Pane di Altamura: o pão com o carimbo DOP
A crítica mais antiga a este pão foi escrita por Horácio. Na primavera de 37 a.C. atravessava a Apúlia e anotou que numa vila pelo caminho se cozia um pão tão bom que o viajante ajuizado faz bem em abastecer-se dele para a etapa seguinte. O nome da vila é que não ficou escrito - não coube no verso latino. Altamura reclama para si essa crítica sem assinatura e, passados dois mil anos, já ninguém lhe tira isso da cabeça.
Pane di Altamura é um pão de massa mãe feito com sêmola de trigo duro e o primeiro pão da cozinha italiana - e logo de toda a Europa - com denominação de origem protegida DOP. Isso já está assinado, e com data: julho de 2003.

O pão dobrado, o chapéu de padre e uma geografia rigorosa
Com o nome, a cidade não teve grande trabalho: pane di Altamura quer dizer simplesmente pão de Altamura. Mais interessante é o dialeto. O pão tradicional tem dois formatos reconhecidos - o mais alto u sckuanète, o "dobrado", em que parte da massa se dobra sobre si própria, e o mais baixo a cappidde de prèvete, ou seja "chapéu de padre", que deve o nome àquilo que o seu telhado largo faz lembrar. O italiano oficial limita-se a descrever os dois nomes - o dialeto nunca chegou a acordo nem sobre a maneira de os escrever.

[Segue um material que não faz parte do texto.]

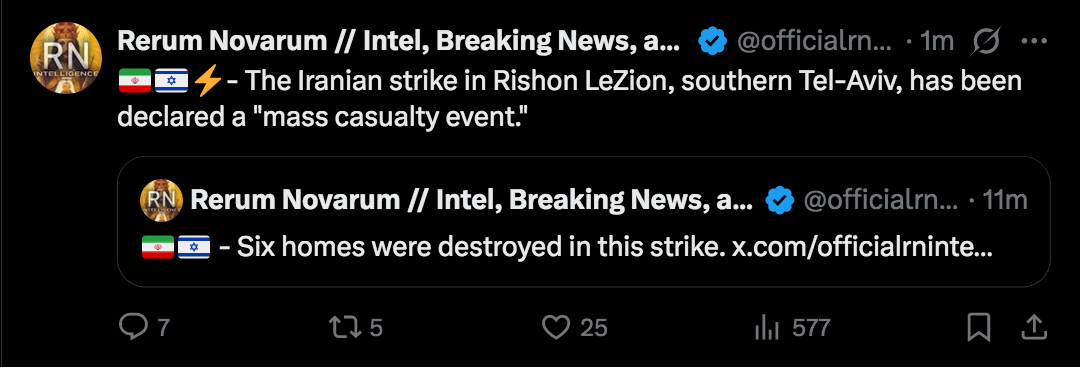1088x369 pixels.
Task: View post analytics showing 577 views
Action: click(x=767, y=327)
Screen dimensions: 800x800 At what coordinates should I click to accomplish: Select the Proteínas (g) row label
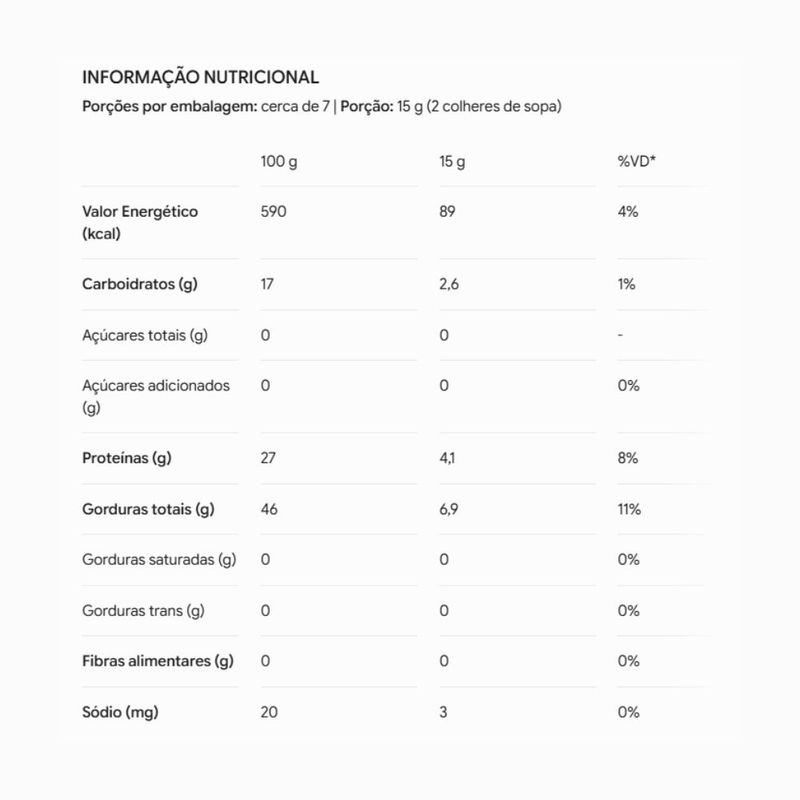[127, 458]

A geografia deste pão é mais rigorosa do que a de muito vinho. Só pode ser cozido dentro do território de Altamura e o trigo tem de crescer em cinco municípios do planalto da Alta Murgia. O pão de sêmola é conhecido em todo o sul de Itália: a vinte quilómetros dali, Matera coze o seu pão com a indicação IGP, menos exigente, e foi nos próprios fornos de Altamura que nasceu a focaccia barese, que, a partir da mesma matéria-prima, se tornou símbolo da vizinha Bari.

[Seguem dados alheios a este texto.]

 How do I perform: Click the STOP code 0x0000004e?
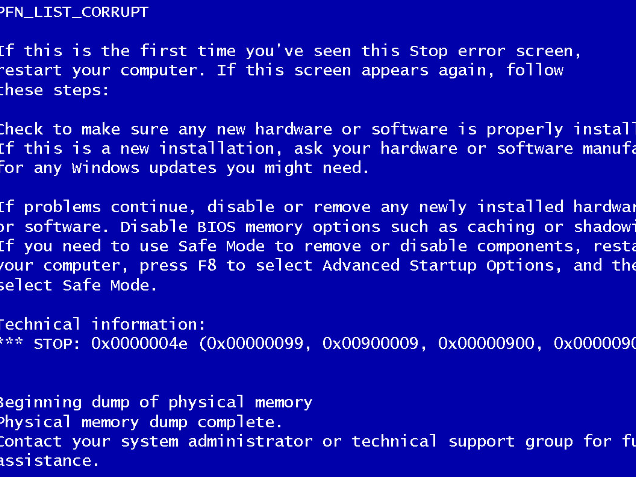click(x=139, y=344)
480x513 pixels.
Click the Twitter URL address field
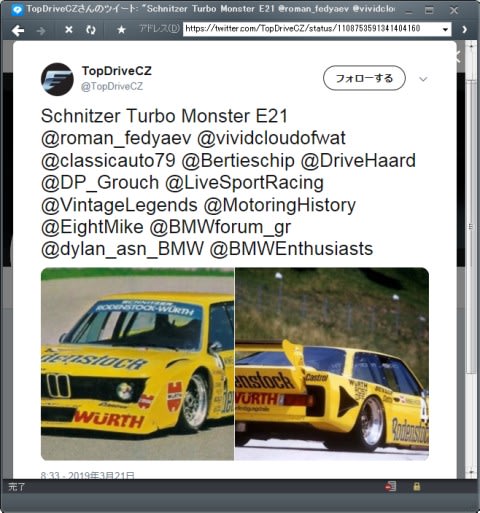point(312,29)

O imposto sobre os fornos e os pães assinados
A história escrita começa na contabilidade: nos estatutos municipais de 1527 consta um imposto sobre os fornos. Nessa altura as famílias levavam a massa levedada a cozer aos fornos comuns e marcavam os pães, ao que se diz, com um carimbo de ferro com as iniciais do chefe de família, para que não se trocassem junto ao forno - em Altamura o pão assinava-se muito antes de alguém o proteger por lei. Não existe fonte direta sobre os carimbos, mas a tradição mantém-nos. A lei chegou em 2003, quando Altamura conseguiu para o seu pão a primeira DOP da Europa. Desde então, também o concelho galego de Cea se apresenta como o primeiro - só que o seu Pan de Cea é um ano mais novo e está numa categoria de proteção mais baixa. A Europa é simplesmente grande o suficiente para nela haver um título para cada um que saiba escolher bem a categoria.

Três milímetros de côdea e pão para a semana toda
A receita tem quatro palavras: sêmola, massa mãe, água, sal. A sêmola de trigo duro moída duas vezes dá ao miolo a cor da palha e a massa mãe um travo ácido de fundo - a massa mãe que as padarias checas redescobriram nos últimos anos como uma novidade é aqui apenas um ingrediente obrigatório. O trabalho principal cabe, porém, à côdea: o caderno de especificações exige pelo menos três milímetros e é ela que mantém o pão fresco cerca de uma semana. Isso deve-se aos pastores da Murgia, que passavam até duas semanas seguidas nas pastagens e não podiam levar uma padaria com eles.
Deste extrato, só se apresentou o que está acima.